Thankfully, the first reading helps me by describing blessing and curse in terms of a contrast between two different spiritual locations, two places where I may situate my heart: the wilderness and the waterside. I am cursed when I turn my heart away from God. When I choose to trust in worldly affairs and approaches to life. When this happens, I fail to recognise God’s presence. I take my blessings for granted, feeling as though I am somehow entitled to them, that they are mine by right, instead of being gifts from a caring God. As a result, I end up banishing my heart to a dry and desperate existence in the wilderness.

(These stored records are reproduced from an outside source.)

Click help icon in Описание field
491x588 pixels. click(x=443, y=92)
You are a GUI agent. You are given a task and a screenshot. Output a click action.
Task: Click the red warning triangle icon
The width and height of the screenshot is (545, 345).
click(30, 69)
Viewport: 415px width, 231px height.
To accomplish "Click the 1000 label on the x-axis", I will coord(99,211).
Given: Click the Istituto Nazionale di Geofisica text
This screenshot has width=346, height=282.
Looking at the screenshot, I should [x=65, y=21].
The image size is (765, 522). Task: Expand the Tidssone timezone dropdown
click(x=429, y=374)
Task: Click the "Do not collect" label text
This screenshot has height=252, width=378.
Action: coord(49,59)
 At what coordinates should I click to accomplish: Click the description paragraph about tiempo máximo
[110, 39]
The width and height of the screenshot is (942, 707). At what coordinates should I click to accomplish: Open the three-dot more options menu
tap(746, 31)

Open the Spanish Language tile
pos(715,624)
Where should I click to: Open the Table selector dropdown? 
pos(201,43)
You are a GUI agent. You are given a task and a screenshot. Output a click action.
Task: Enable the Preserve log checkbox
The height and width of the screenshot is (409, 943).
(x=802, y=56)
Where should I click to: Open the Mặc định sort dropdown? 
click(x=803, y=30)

In contrast, I am blessed when I learn to place my life in the hands of the Lord, to put my trust in God. To do this is to learn to recognise and to draw from the ever-flowing stream of God’s loving action in my life. When this happens, my heart becomes like a tree planted by the waterside. It bears fruit, even when external conditions are bad. Not only am I blessed, but I know that I am blessed. And so, I am able to rejoice, even if I may not feel like it. If you’re happy and you know it, clap your hands!
So whether I am blessed or cursed depends not so much on how I feel, or how favourable are the external conditions of my life. Rather, it depends on where I place my heart, where I decide to put my trust. In God, or in myself. Which is why it is more blessed to be poor than to be rich. For am I not more likely to turn to God when every other door has been shut in my face? When every other road has led me to a dead end? When all other sources of support have finally run dry? When I find myself poor and weak, weeping and rejected? In contrast, am I not far less likely to remember God, when I’m rich and popular, when my mouth is filled with food and laughter?

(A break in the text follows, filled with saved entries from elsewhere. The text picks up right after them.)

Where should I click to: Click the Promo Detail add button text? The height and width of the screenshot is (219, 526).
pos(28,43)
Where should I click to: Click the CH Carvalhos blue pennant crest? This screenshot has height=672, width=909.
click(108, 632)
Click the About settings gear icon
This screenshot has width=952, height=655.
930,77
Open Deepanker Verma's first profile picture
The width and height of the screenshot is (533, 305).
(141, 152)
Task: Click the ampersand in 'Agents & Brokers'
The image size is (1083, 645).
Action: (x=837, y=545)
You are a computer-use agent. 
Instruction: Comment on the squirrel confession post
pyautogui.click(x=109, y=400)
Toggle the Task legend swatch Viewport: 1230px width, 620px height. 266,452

But how then to ensure that my heart never gets banished to the wilderness, but remains always firmly planted by the waterside? How to gradually let go of my craving for earthly riches, my yearning for worldly popularity, so as to cling to God alone? Isn’t this far easier said than done?

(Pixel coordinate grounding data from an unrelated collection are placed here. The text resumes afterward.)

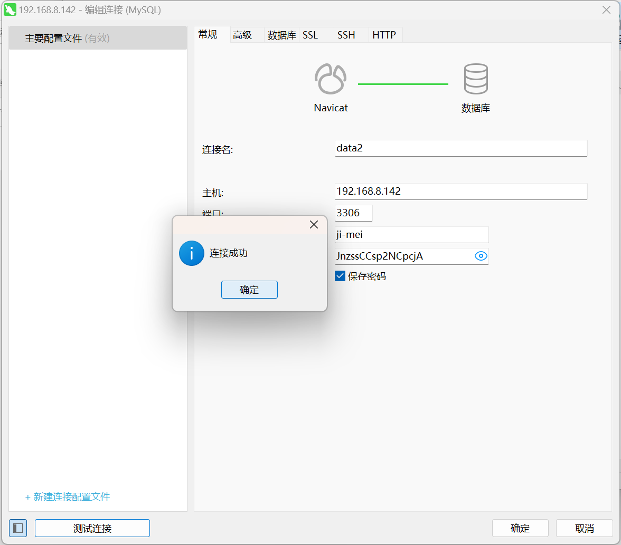
Task: Close the edit connection window
Action: pos(606,10)

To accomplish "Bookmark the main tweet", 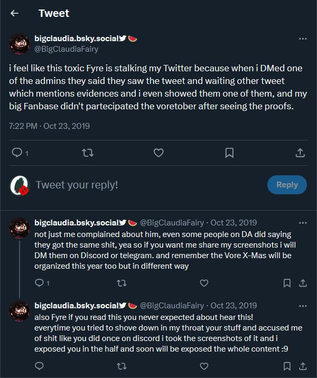I will click(229, 153).
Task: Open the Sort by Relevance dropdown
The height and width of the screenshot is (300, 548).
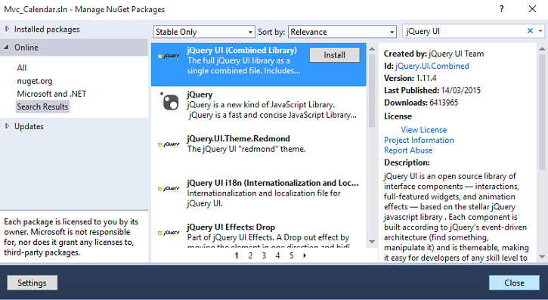Action: (342, 32)
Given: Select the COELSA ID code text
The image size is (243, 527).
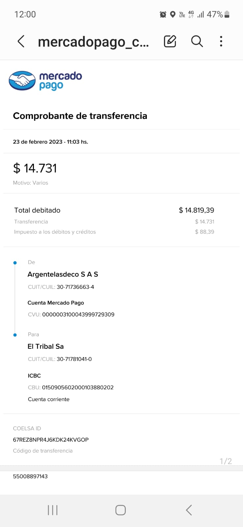Looking at the screenshot, I should [51, 440].
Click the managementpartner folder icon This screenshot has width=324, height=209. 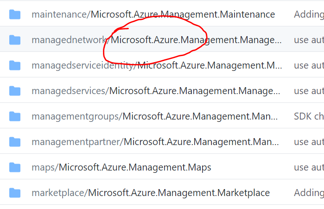15,142
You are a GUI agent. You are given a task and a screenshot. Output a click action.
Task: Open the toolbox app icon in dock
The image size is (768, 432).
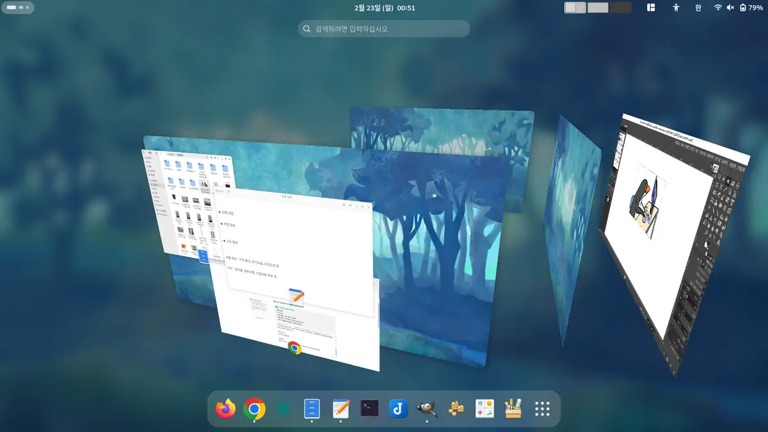[x=513, y=409]
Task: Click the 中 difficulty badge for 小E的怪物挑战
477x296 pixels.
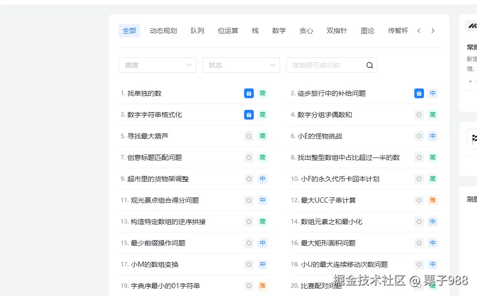Action: click(433, 136)
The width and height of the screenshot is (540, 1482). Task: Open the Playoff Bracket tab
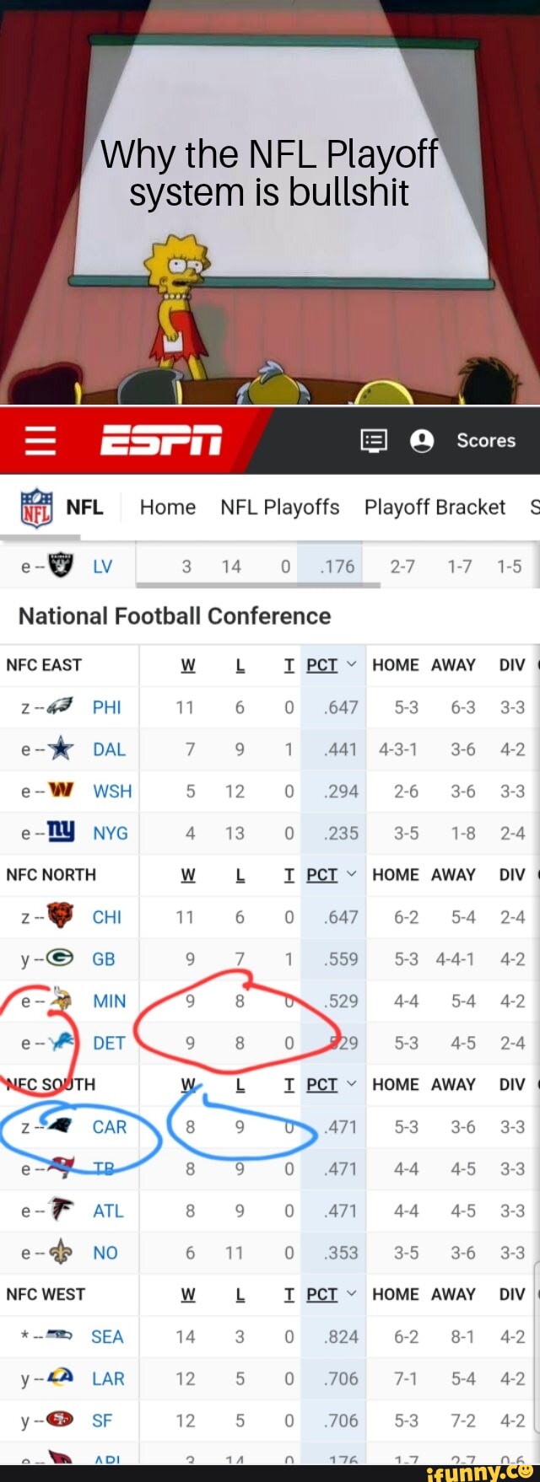435,507
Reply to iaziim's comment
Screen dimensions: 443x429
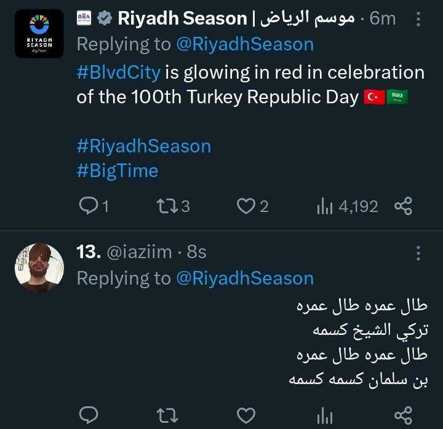click(89, 415)
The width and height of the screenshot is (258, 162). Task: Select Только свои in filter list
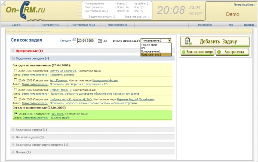click(149, 45)
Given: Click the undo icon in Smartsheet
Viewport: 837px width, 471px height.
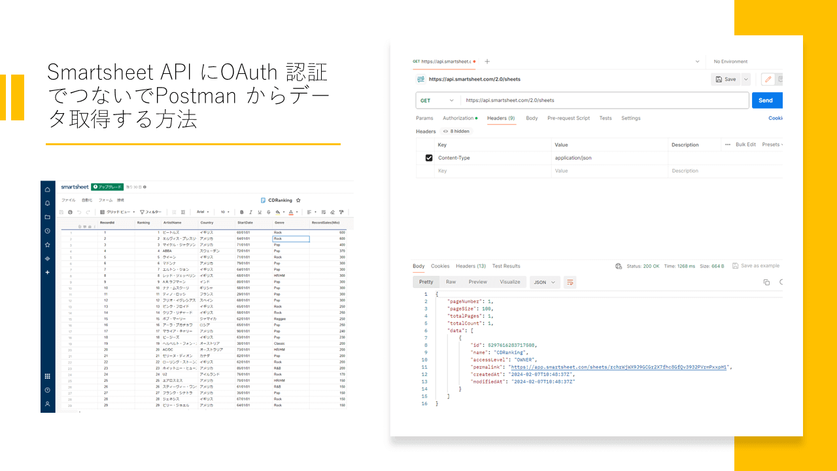Looking at the screenshot, I should click(78, 212).
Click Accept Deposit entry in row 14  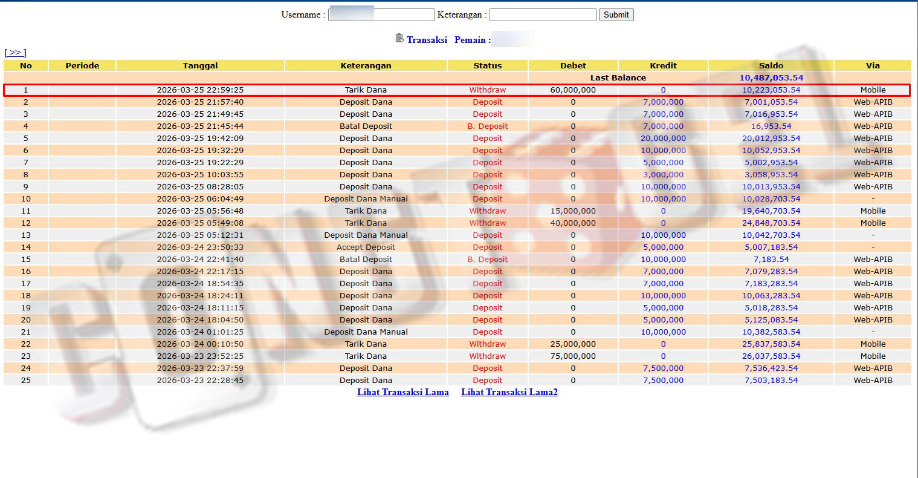[366, 247]

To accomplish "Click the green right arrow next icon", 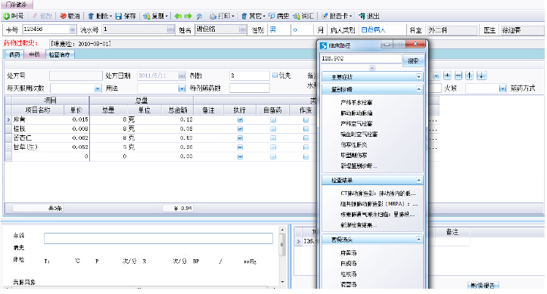I will 188,16.
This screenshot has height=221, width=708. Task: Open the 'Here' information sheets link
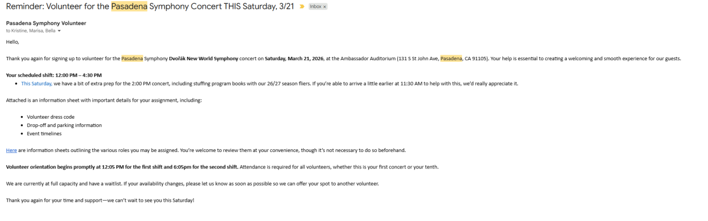tap(11, 150)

Yes, it this. But God has not left me to do this on my own. God has given me, given us, a Way. The psalm calls it the law of the Lord. Happy indeed is the man… whose delight is the law of the Lord and who ponders his law day and night. To trust in God is to live according to God’s law, God’s Word. And, for us Christians, God’s law is to be found not only on the pages of Scripture. For we believe that the Word has already become flesh. So that to follow God’s law is really to live as Jesus did.
It is to believe in the Resurrection of Christ that Paul preaches in the second reading. And to let that belief give me courage to lay down my life for others, just as Christ laid down his life for me. It is to allow myself to imitate Christ who, though he was rich, chose to become poor, so that by his poverty others might become rich (cf 2 Cor 8:9).
If you’re happy and you know it, clap your hands!
These words may be easy to sing, but they are not so easy to live. For it is possible to be happy and not to know it. It is possible to even mistake sadness for happiness, a curse for a blessing. Which is why we need to keep pondering the Word of God, present not only here at this Mass, but also out there in the world. To ponder the face of the Crucified and Risen One, so as to follow faithfully and courageously in his footsteps.
If you’re happy and you know it, clap your hands!
Sisters and brothers, what must we do to continue clapping our hands in the sight of God and of the world today?